The Department of Computer Science & Engineering students and faculty earned five awards for their papers and posters at the 2023 Society for Industrial and Applied Mathematics (SIAM) International Conference on Data Mining (SDM). The conference was hosted in April at the Graduate Minneapolis Hotel under the leadership of multiple CS&E faculty members, including
Shashi Shekhar, Yao-Yi Chiang, Ju Sun, Jaideep Srivastava, and Vipin Kumar.
Ph.D. students Mingzhou Yang (advised by Shekhar), Jina Kim (advised by Chiang), Zekun Li (advised by Chiang), Yijun Lin (advised by Chiang), and Somya Sharma (advised by Kumar) led the papers and poster presentations that earned awards.
Additionally, the overall best paper award at the conference was awarded to the paper led by CS&E alumni Xiaowei Jia (Ph.D., 2020) and Yiqun Xie (Ph.D., 2020). Jia is an assistant professor at University of Pittsburgh and won the University-wide best dissertation award in 2022. Xie is an assistant professor at the University of Maryland.

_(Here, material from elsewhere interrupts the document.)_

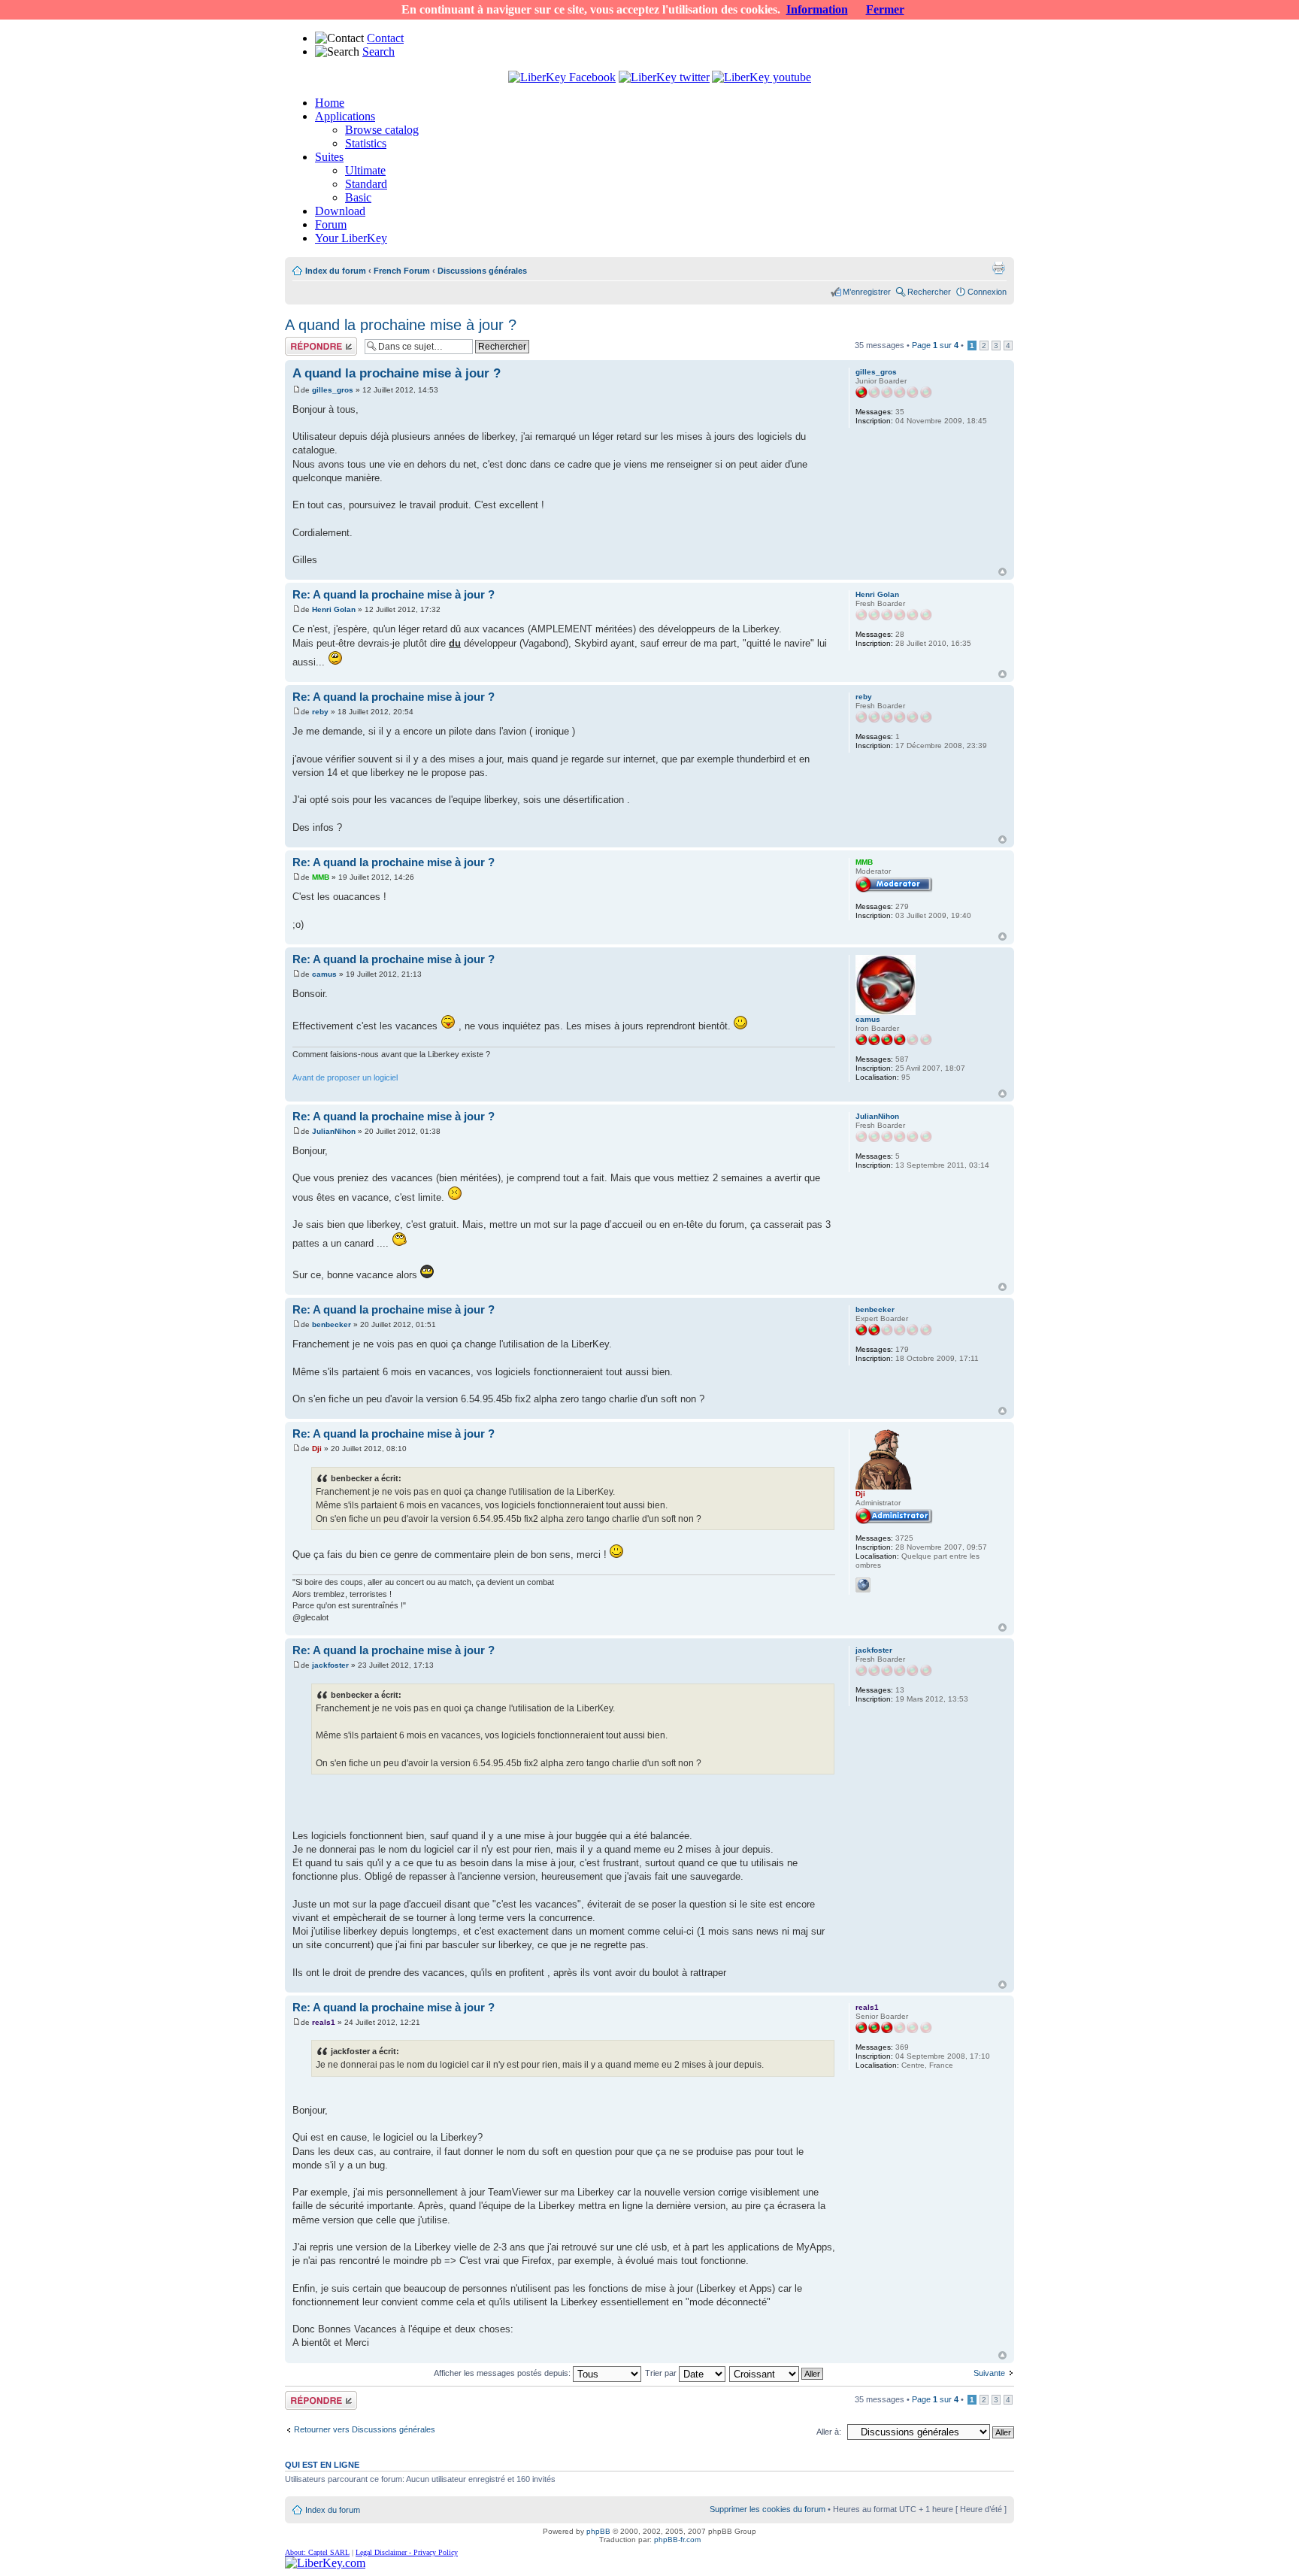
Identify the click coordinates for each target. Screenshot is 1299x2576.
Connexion (987, 291)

The five winning papers are detailed below:
Authors: Mingzhou Yang, Bharat Jayaprakash, Matthew Eagon, Hyeonjung (Tari) Jung, William F. Northrop, and Shashi Shekhar
Summary: Society must achieve net zero carbon emissions to mitigate anthropogenic climate change and preserve a livable planet. Reducing transportation emissions is an important component to achieve net zero because such emissions account for a quarter of global carbon released into the environment. Driven by increasingly available transportation big data and enhanced computational speed, data mining techniques have become powerful tools to achieve transportation decarbonization. This paper describes existing gaps in transportation decarbonization research where data mining can help address problems related to medium and heavy vehicle electrification, electric micromobility safety, and analysis of alternative fuel-powered and plug-in hybrid electric vehicles. Our recommendations encompass open research problems, opportunities for data mining applications, and examples of areas where advancements in data mining techniques are needed. We encourage the data mining community to explore these challenges and opportunities to help achieve net zero emissions goals.
Author: Jina Kim
Summary: The awarded poster was about developing machine learning methods to understand human-environmental interactions by detecting meaningful patterns and exploiting multiple hidden relations from spatial data of all sources including overhead images, street views, trajectories, and spatial documents. The meaningful cues from machine learning methods will ultimately solve real-world problems such as Sustainable Development Goals from the United Nations (e.g., water, food, or public health).
Author: Zekun Li
Summary: The poster focuses on information extraction and understanding of two geospatial data forms: scanned historical maps and contemporary structured geospatial databases. It includes 1) the creation of synthetic historical maps, 2) a language model to capture the relations between 2D geo-entities and produce spatial-context-aware features and 3) a machine learning system for historical map understanding.
Authors: Yijun Lin, Tianqi Luo, Joseph Talghader, Yao-Yi Chiang, Daniel Bond
Summary: This work is a collaboration between computer science and electrical engineering. Our goal is to build a physics-guided machine learning approach to estimate the fluid dynamics of the governing system and the overall population of the microparticles by modeling the measurements extracted from partially retrieved particles.
Author: Somya Sharma
Summary: In hydrology, river flow can be impacted by changing the physical characteristics (e.g., climate, soil geology, geomorphology) of the river basins. Often times these physical characteristics are not monitored, leading to uncertainty about their impact on river flow. My paper proposes a probabilistic prediction tool that can not only estimate these physical characteristics but also provides confidence scores that give insight into the quality of predictions. We also establish that these estimates for physical characteristics can also enable improved forecasting of streamflow.